I am wondering if the following integral of stochastic Brownian motions has an analytical solution?
$$ \int_{0}^{t}e^{\nu \tilde{V}_{\tau} - \frac{1}{2}\nu^{2}\tau}d\tilde{W}_{\tau} $$
where $\tilde{W}_{\tau},\tilde{V}_{\tau}$ are two independent Brownian motions, $N(0,\tau)$. I did some search on the subject and found this reference based on Bougerol work (in french).
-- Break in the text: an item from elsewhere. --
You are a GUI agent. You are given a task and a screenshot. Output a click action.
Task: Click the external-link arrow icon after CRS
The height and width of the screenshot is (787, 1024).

However, I cannot find a satisfactory answer.
In the papers they give 2 results:
$$ \sinh(\tilde{V}_{t}) \stackrel{law}{=} \int_{0}^{t}e^{\tilde{V}_{s}}d\tilde{W}_{s} $$
or
$$ \sinh(\tilde{V}_{t}+\tilde{\varepsilon}t) \stackrel{law}{=} \int_{0}^{t}e^{\tilde{V}_{s}+s}d\tilde{W}_{s} $$
where $\tilde{\varepsilon}$ is a symmetric Bernoulli variable between {-1,1}.
I am looking for an answer like that but for the integral:
$$ \int_{0}^{t}e^{\nu \tilde{V}_{\tau} - \frac{1}{2}\nu^{2}\tau}d\tilde{W}_{\tau} \stackrel{law}{=} \dots $$
Thanks in advance for your replies.
I previously posted this question on Mathoverflow but Mathematics seems to be more adapted.